Bauernpräsident Joachim Rukwied bekräftigte den Ruf nach „konkreter, sofort wirksamer Unterstützung“. Notwendig seien ein Liquiditäts- und Bürgschaftsprogramm sowie Steuerentlastungen nicht nur für Milchviehhalter, sondern für alle landwirtschaftlichen Betriebe, sagte er.

Schweinehalter spürten ebenfalls schon länger eine Preiskrise. Der „Bild“-Zeitung sagte Rukwied zudem: „Wir brauchen neue verbindliche Absprachen zwischen Bauern, Molkereien und dem Handel.“ Teile der Milchmengen müssten für die Bauern preislich abgesichert werden können. So könnten Bauern für 83 Prozent der Milch einen festen Preis für eine gewisse Zeit bekommen, für die restlichen 17 Prozent einen anderen Preis. „Dann könnten die Bauern planen, und eine abmelkende Kuh sechs Wochen früher zum Schlachter gehen, als sie sonst gehen würde.“ Als „theoretisch denkbar“ bezeichnete der Bauernpräsident auch einen „Soli“ von zwei Cent auf Milchprodukte. „Lieber wäre es den Bauern aber, sie könnten ihr Einkommen über auskömmliche Preise erzielen.“

Keine Sondersteuer

Eine vom Discounter Lidl ins Gespräch gebrachte Sondersteuer für Milch lehnte die Union ab. „Wenn der Staat etwas regeln will, dann soll der Staat es regeln. Durch eine Sondersteuer, die alle gleichermaßen trifft“, hatte Unternehmenschef Klaus Gehrig gesagt. „Damit stiehlt sich vor allem der Handel aus seiner Verantwortung. Denn sein ruinöser Preiskrieg mit Lebensmitteln ist Teil des Problems“, sagte Fraktionsvize Gitta Connemann. Sie machte deutlich, dass die Politik in Not geratenen Bauern helfen werde. An erster Stelle müssten aber die Marktbeteiligten handeln: „Überproduktionen kann die Branche nur selbst zurückfahren.“ Sie warnte vor einer „Glorifizierung der Milchquote“, die 2015 in der EU abgeschafft worden war. Wichtig sei auch das Verhalten des Verbrauchers: „Die Entscheidung, wie viele Milchbauern nach dieser existenziellen Krise noch wirtschaften werden, trifft am Ende er.“

Handel wehrt sich

Der Lebensmittelhandel trat Schuldzuweisungen entgegen. „Der Handel allein ist nicht in der Lage, für Auszahlungspreise zu sorgen, die für Milchbauern auskömmlich sind“, sagte ein Verbandssprecher.

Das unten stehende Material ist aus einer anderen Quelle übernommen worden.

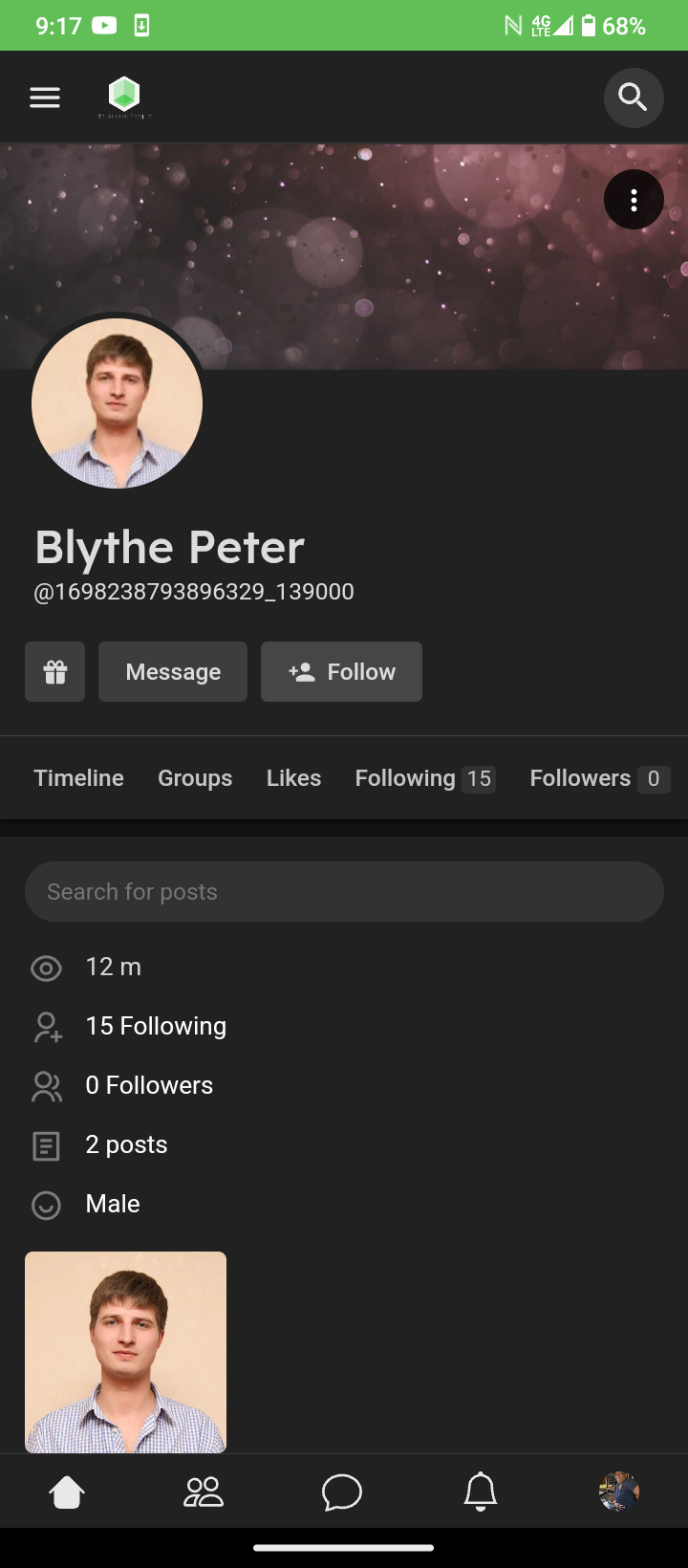Screen dimensions: 688x1568
Task: Open the people icon in bottom bar
Action: point(204,1492)
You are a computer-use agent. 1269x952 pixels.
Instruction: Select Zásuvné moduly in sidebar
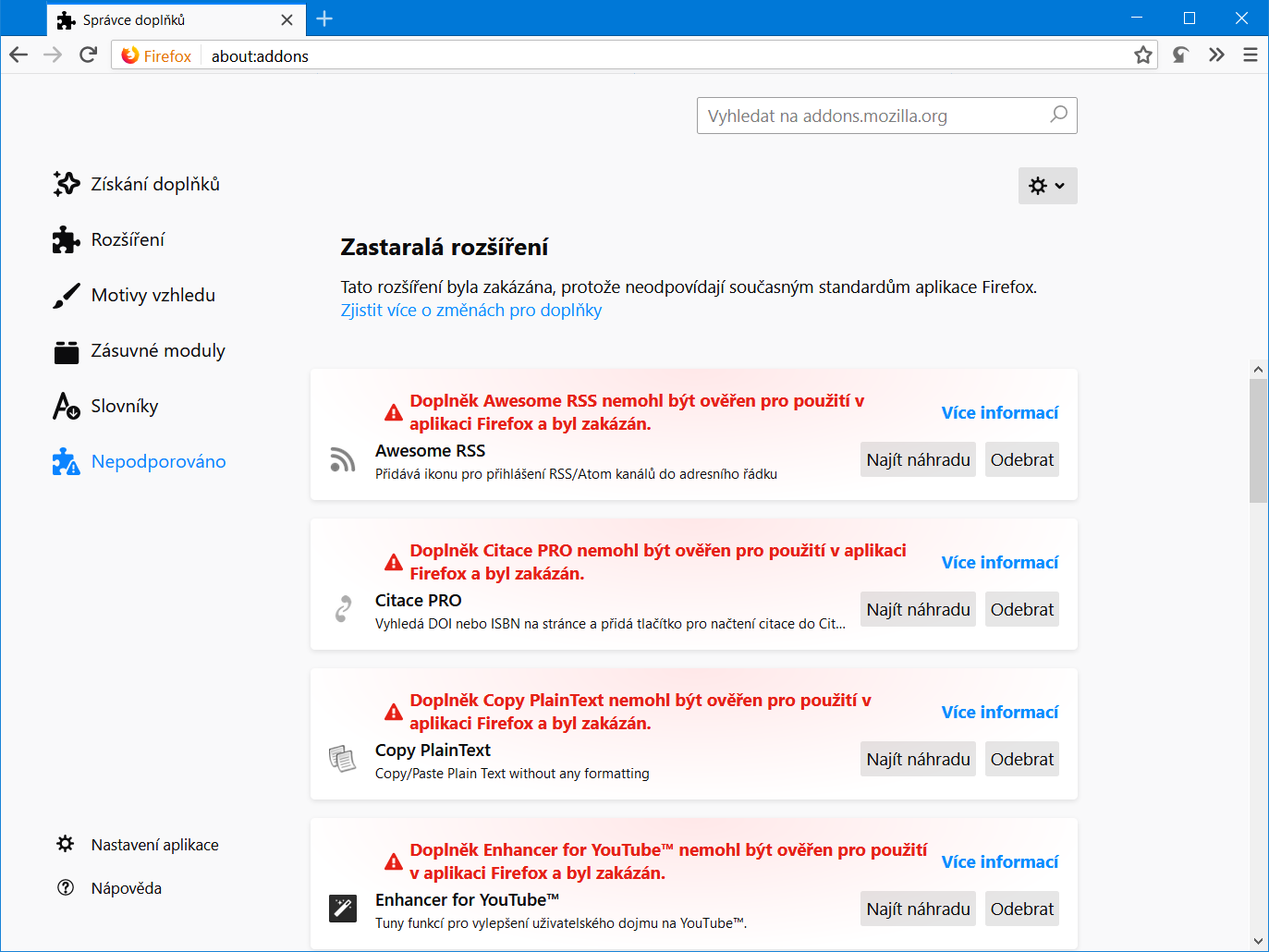tap(157, 351)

Wesentliche Ursache der Krise sei der grundsätzliche Mechanismus der Marktwirtschaft: „Die Milchpreise gehen zurück, weil das Angebot die Nachfrage übersteigt.“ Wie sich aktuell zeige, sei die deutsche Milchwirtschaft „mittlerweile viel zu stark vom Weltmarkt und seinen Turbulenzen abhängig“. Verbrauchern biete der Handel ein breites Angebot an Milchprodukten, bei dem sie auch aus unterschiedlichen Preissegmenten wählen könnten.

Grünen-Fraktionschef Anton Hofreiter schlug vor, Höfe, die ihre Milchproduktion für mindestens ein Jahr senkten, müssten „gestaffelte Soforthilfen“ erhalten. Molkereien sollten bis spätestens Ende Juli „wirkungsvolle Maßnahmen zur Mengenreduzierung und Erhöhung der Auszahlungspreise“ vorlegen.

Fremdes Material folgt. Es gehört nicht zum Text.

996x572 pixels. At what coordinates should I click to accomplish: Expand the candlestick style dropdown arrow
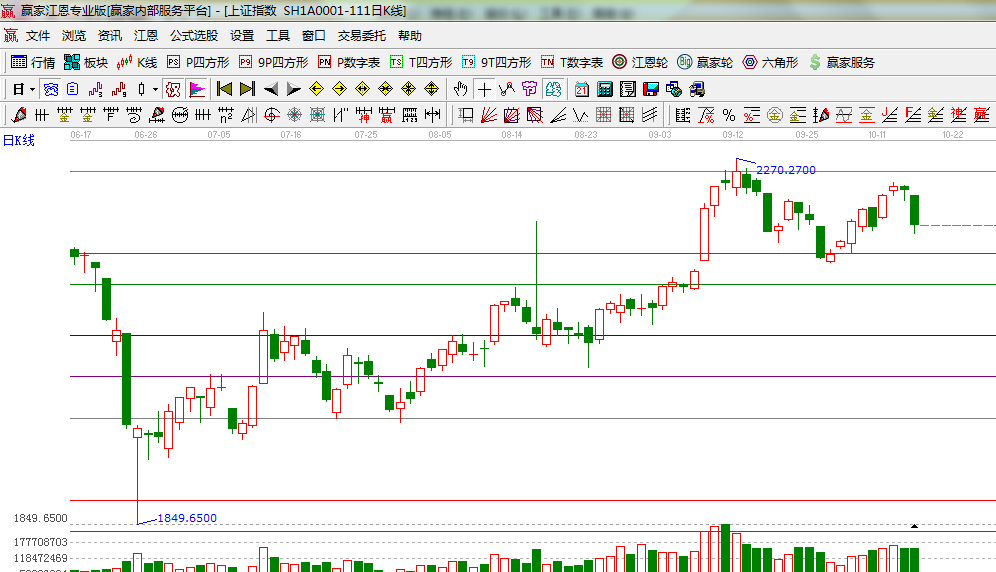pyautogui.click(x=155, y=89)
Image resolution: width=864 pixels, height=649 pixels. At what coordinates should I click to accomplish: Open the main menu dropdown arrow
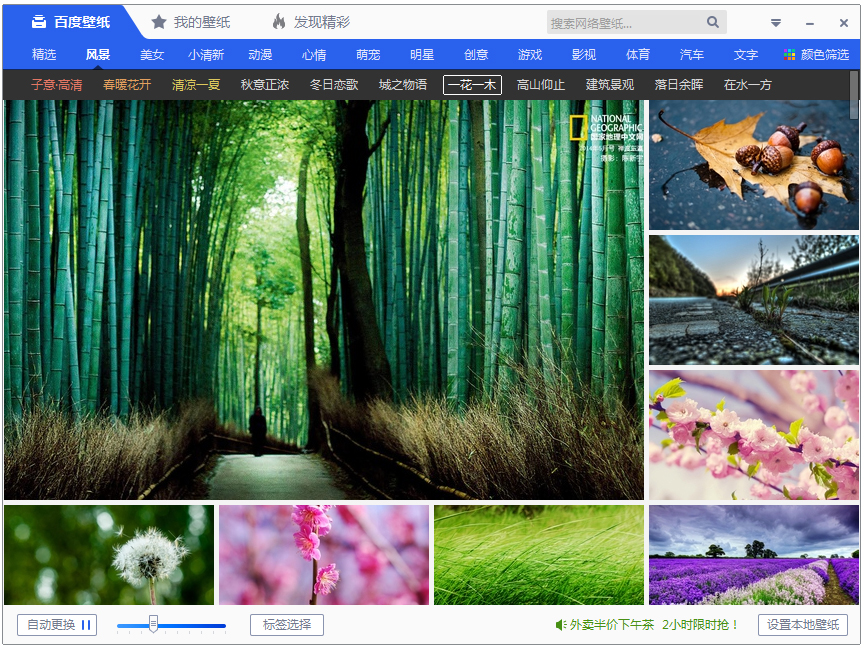[776, 23]
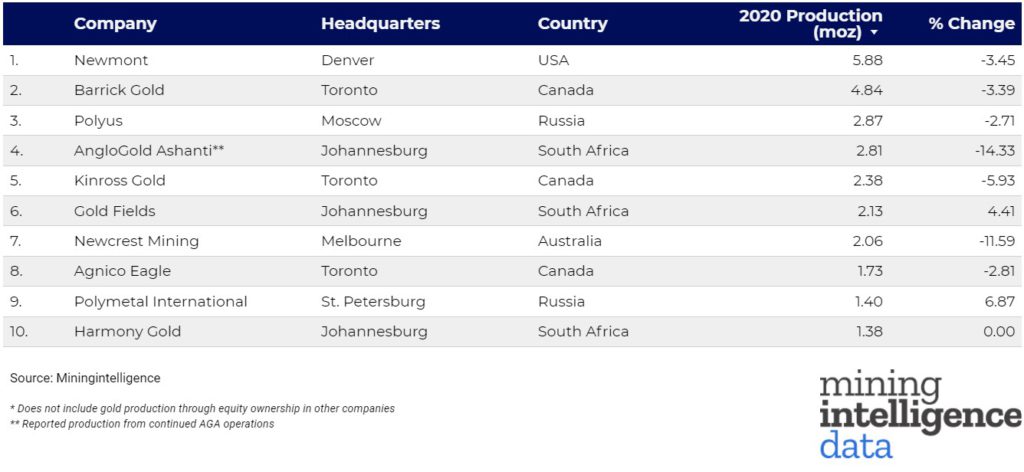Click the Kinross Gold company cell
The height and width of the screenshot is (472, 1024).
120,181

Mit hunderten leeren Gummistiefeln und Arbeitsschuhen wollen Milchviehhalter heute vor dem Brandenburger Tor protestieren. Die Aktion richte sich dagegen, dass beim Milchgipfel Beratungen über die Köpfe der Milchbauern und auch der Länderagrarminister hinweg erfolgen sollten, teilte der Bundesverbands Deutscher Milchviehhalter (BDM) mit. Am Dienstag seien bundesweit weitere dezentrale Aktionen geplant.